> Extracted information:
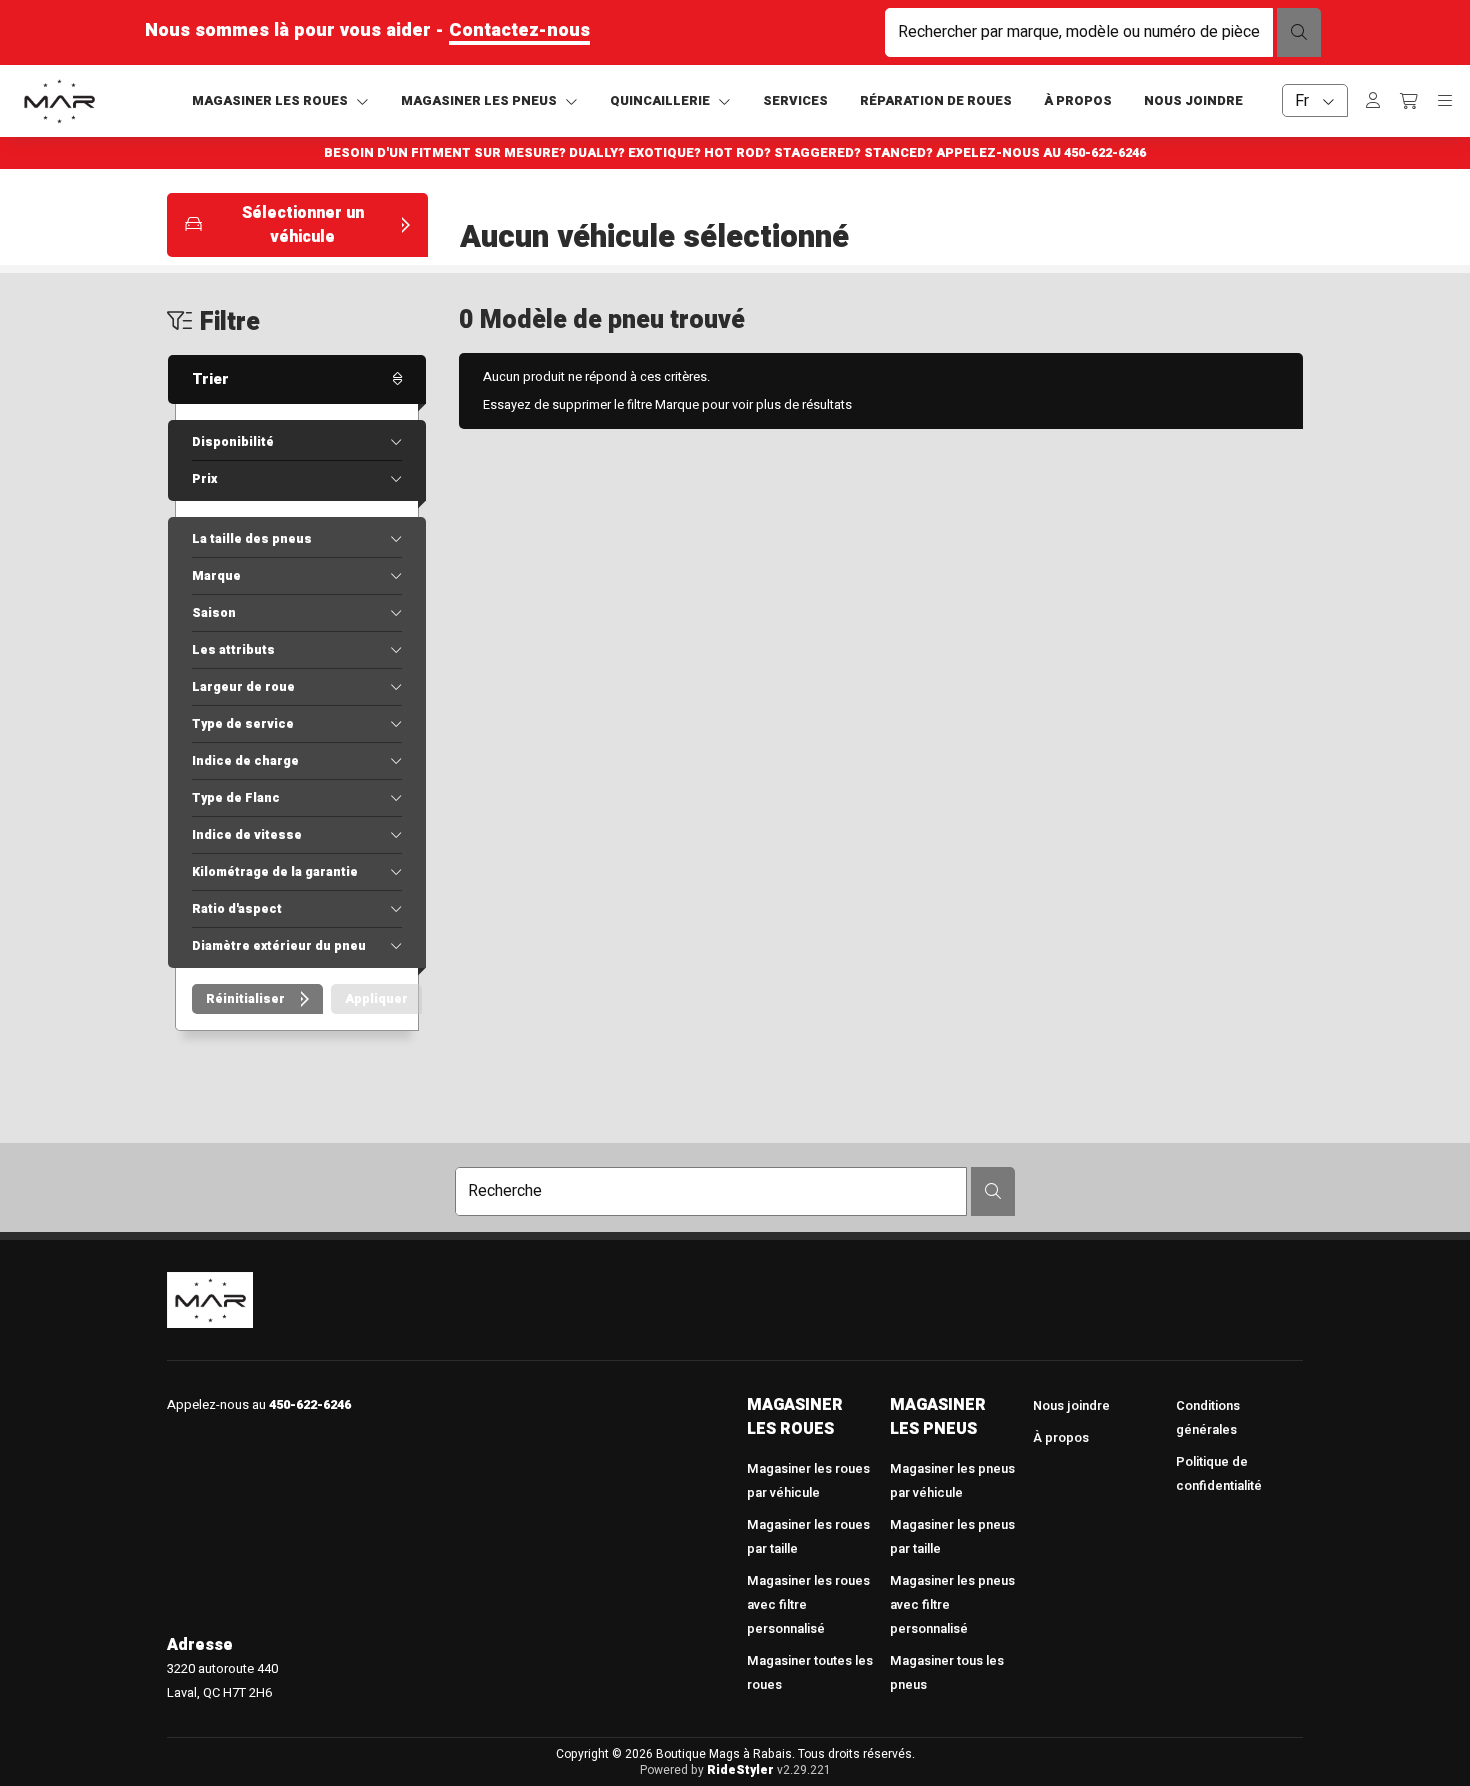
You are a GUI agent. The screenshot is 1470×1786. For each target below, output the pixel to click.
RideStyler (740, 1770)
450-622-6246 (1105, 153)
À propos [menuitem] (1061, 1438)
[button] (297, 225)
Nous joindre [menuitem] (1071, 1406)
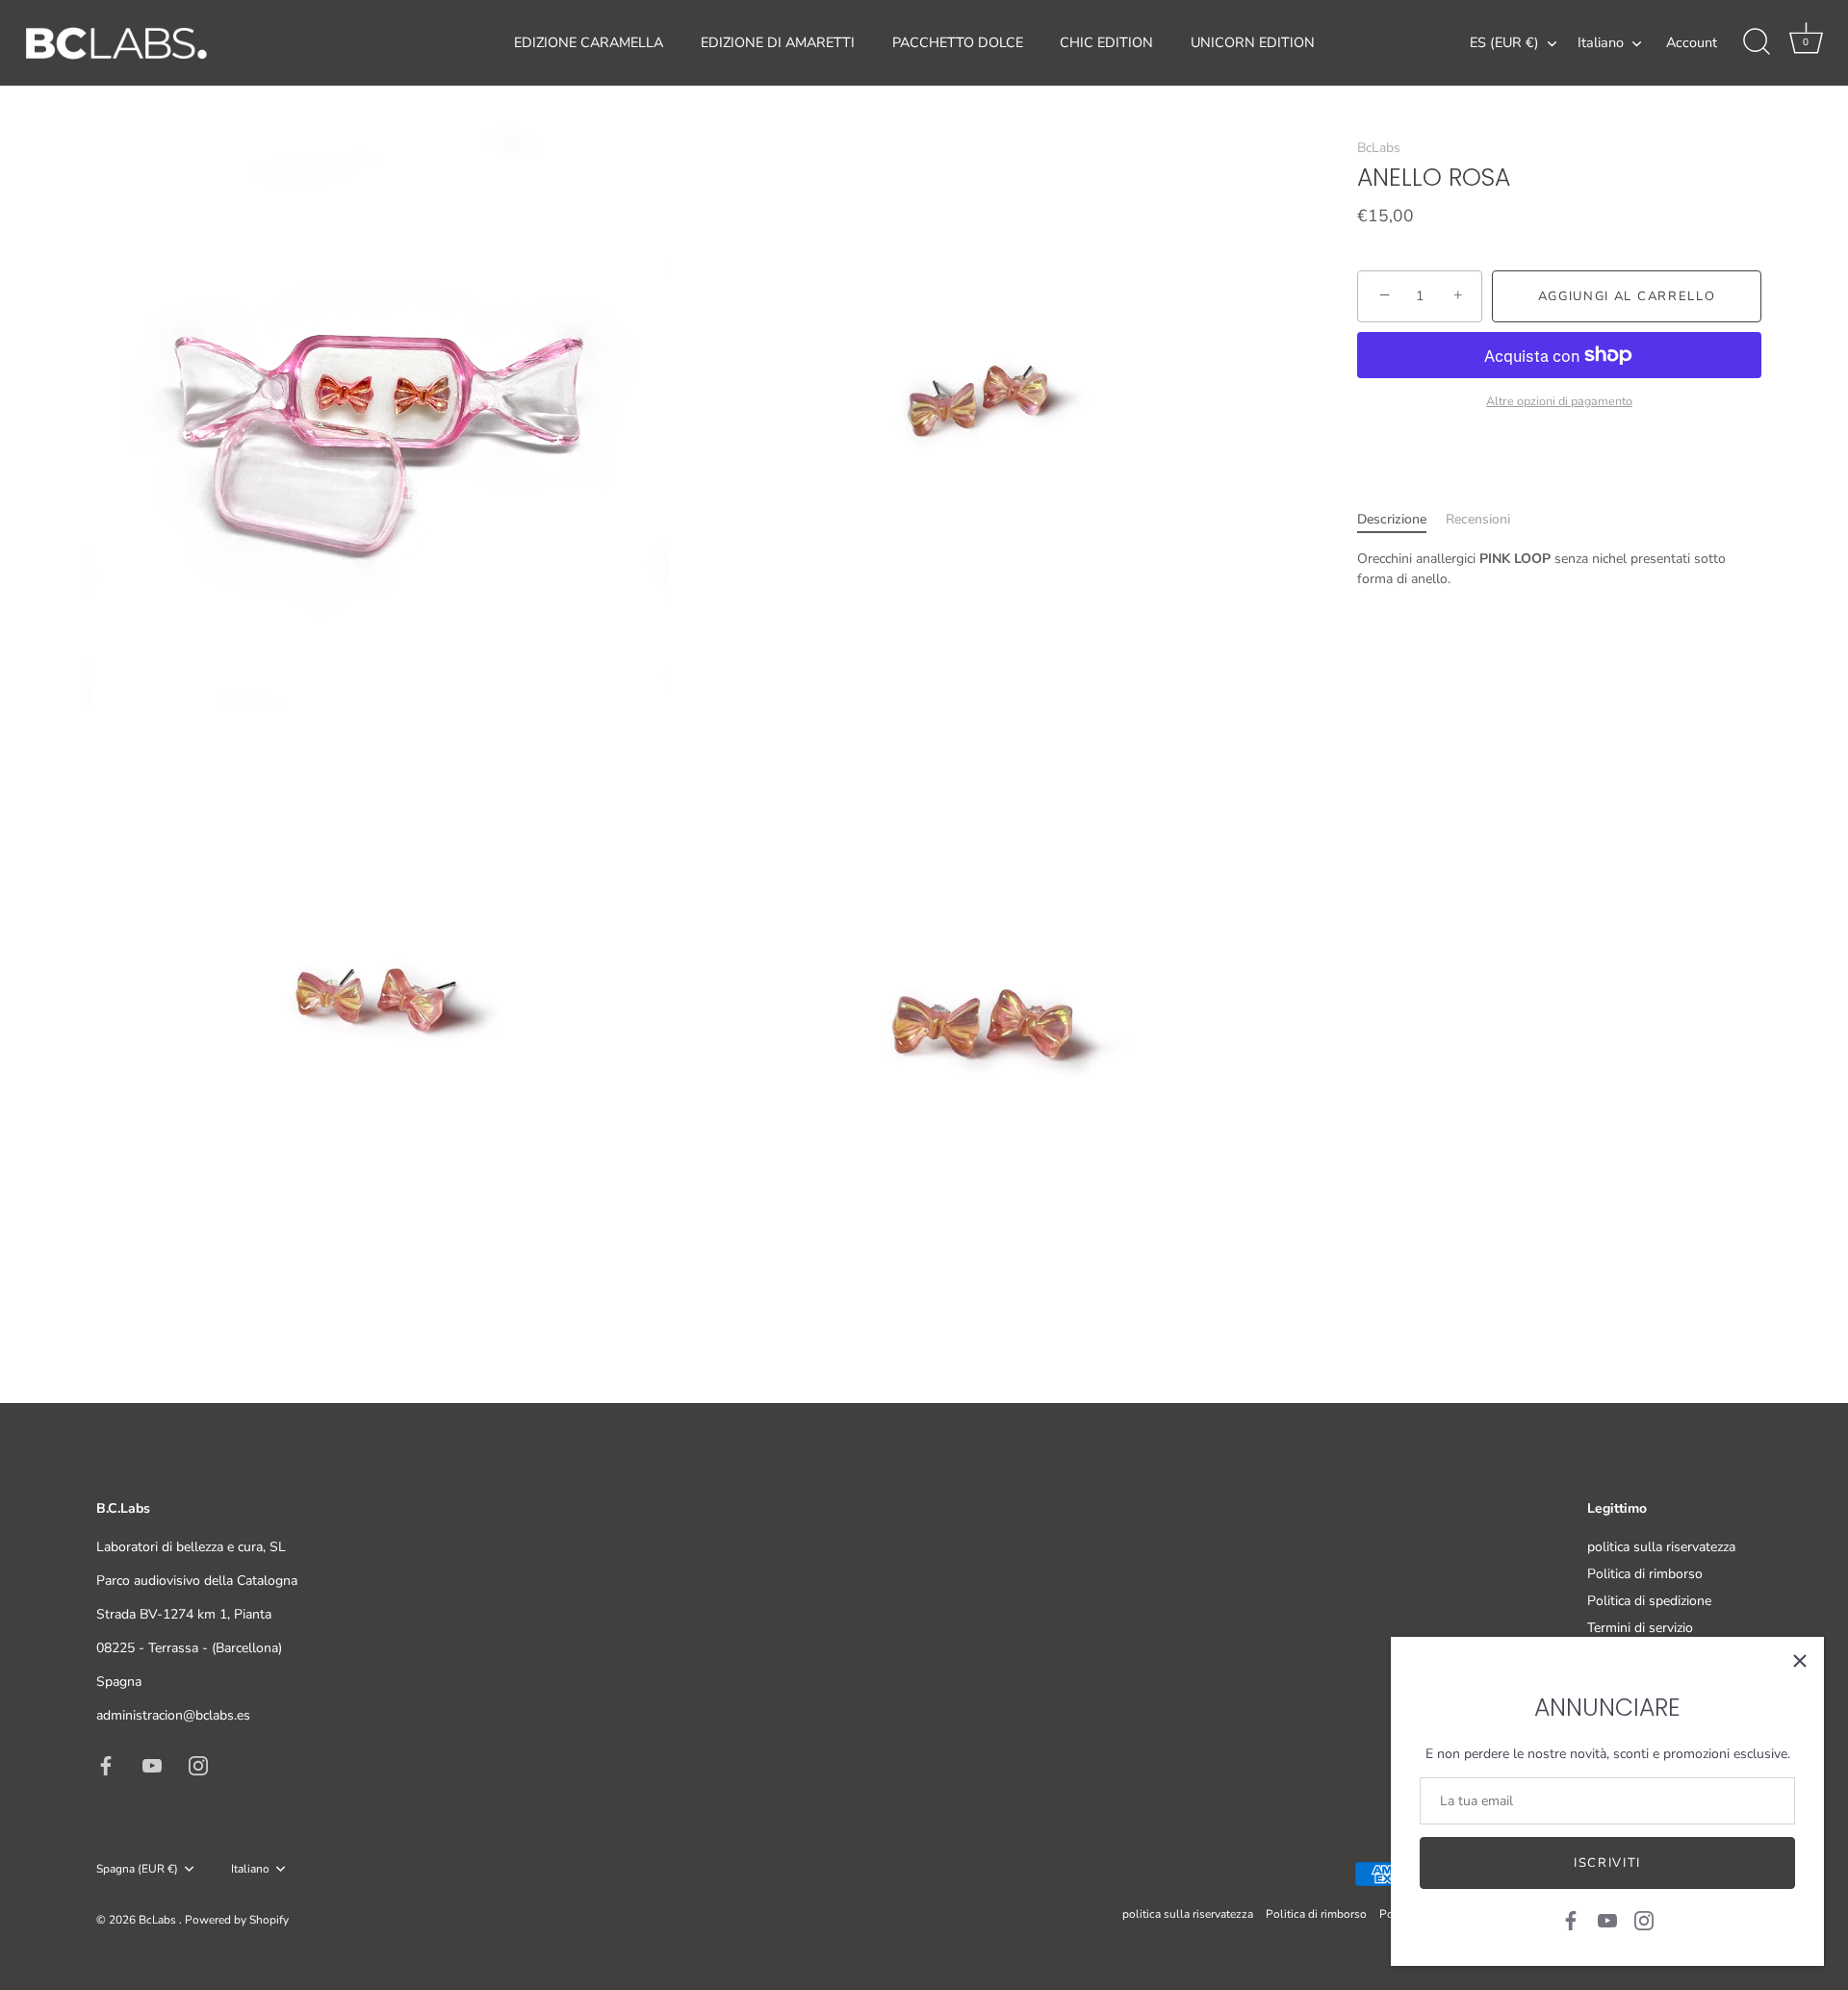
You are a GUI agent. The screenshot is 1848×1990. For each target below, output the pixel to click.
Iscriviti (1607, 1863)
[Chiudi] (1800, 1661)
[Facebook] (1570, 1919)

> Instructions to follow: Show all lines above holding "below".

> Problem solution:
You are a GUI agent. The screenshot is 1470×1786. For each target below, output the pixel to click.
You are a GUI agent. The screenshot is 1848×1990. For each target below, output the pixel to click.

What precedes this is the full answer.